Nucleotide-Guanidinoglycoside Conjugates as Anti-HIV Agents
Yitzhak Tor, UC-San Diego
Biomedical and Clinical Sciences
2005
The rapid appearance of resistant HIV-variants, adverse effects on contemporary drugs, recent indications for HIV "superinfections" and disappointing results with experimental vaccines, all necessitate the continuous development of independent therapeutic strategies to combat HIV infection. The goals of the proposed project are to design, synthesize and evaluate novel nucleotideguanidinoglycoside conjugates as potential anti HIV-1 agents.

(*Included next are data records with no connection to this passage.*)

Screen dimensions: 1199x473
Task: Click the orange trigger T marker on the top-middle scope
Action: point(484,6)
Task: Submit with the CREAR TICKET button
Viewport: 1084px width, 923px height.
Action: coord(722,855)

The underlying hypothesis guiding the proposed strategy is that the anti HIV efficacy of nucleoside-based ReverseTranscriptase inhibitors (NRTIs) can be enhanced by covalently conjugating their corresponding monophosphates to guanidinoglycosides, a novel family of cellular uptake vehicles that also exhibit high affinity to viral RNA sequences. Two objectives are therefore concomitantly met: (1.) RT inhibitors are actively transported into the cell and then released in a semi-activated form, hence the necessary monophosphorylation step is circumvented, and (2.) essential regulatory events involving viral-specific protein-RNA interactions (e. g., Rev-RRE) are inhibited.

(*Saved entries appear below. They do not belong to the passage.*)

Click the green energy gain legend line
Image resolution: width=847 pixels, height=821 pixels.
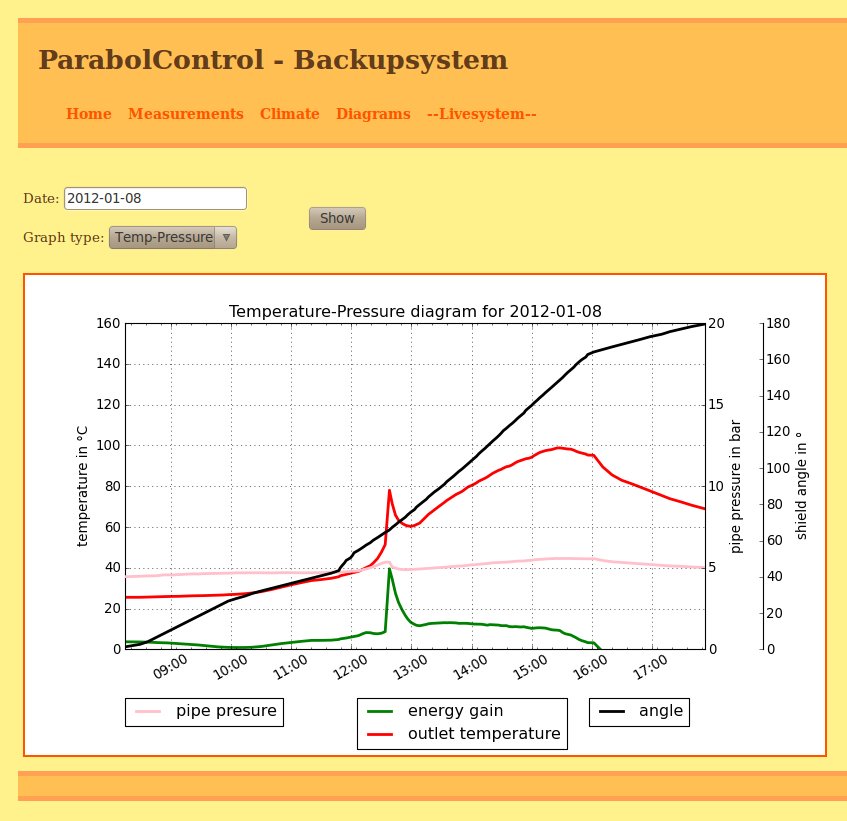point(380,711)
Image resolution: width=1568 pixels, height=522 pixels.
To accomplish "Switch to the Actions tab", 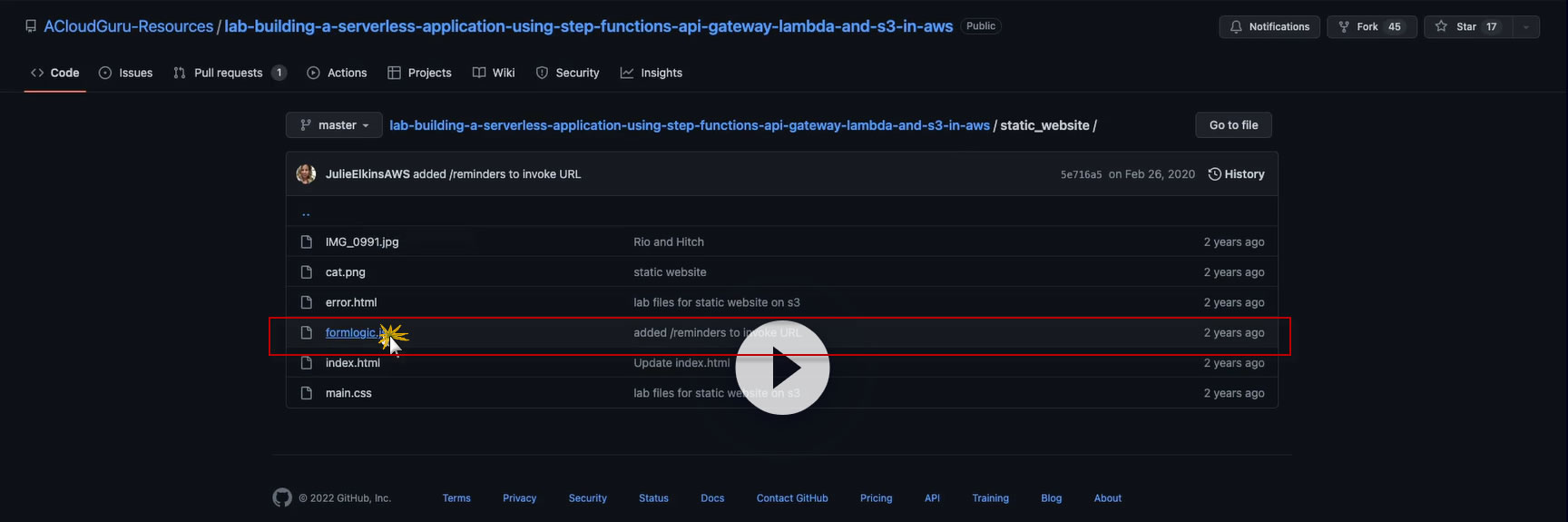I will (x=337, y=73).
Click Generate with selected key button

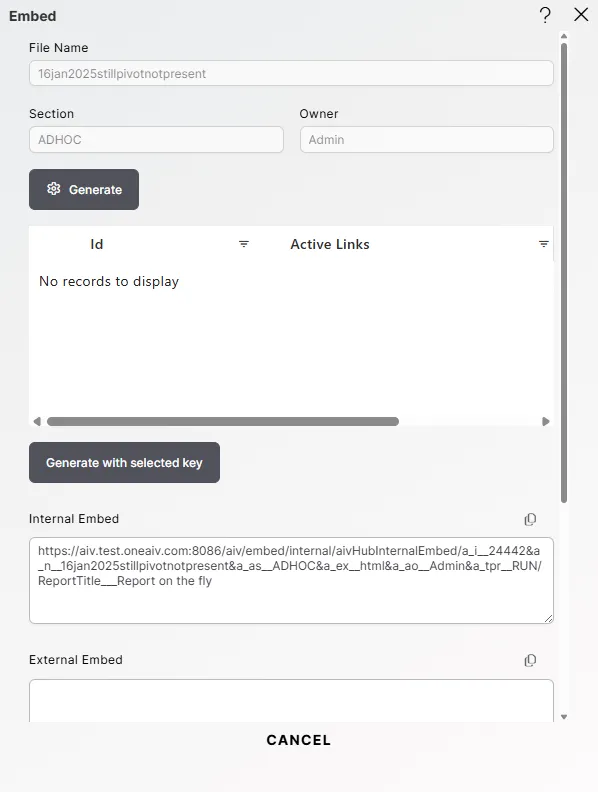[x=124, y=463]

The unique fundamental as well as practical features offered by this approach include: (1.) two distinct stages in the lifecycle of the virus are targeted with one anti-HIV agent, and (2.) facilitated import of semi-activated NRTI's may enhance the therapeutic factor of clinically proven agents (since fewer metabolic activation steps are needed and the released negatively charged nucleotide may reside longer in the cell), and possibly revive NRTI's that have clinically never materialized due to lack of appropriate metabolic activation.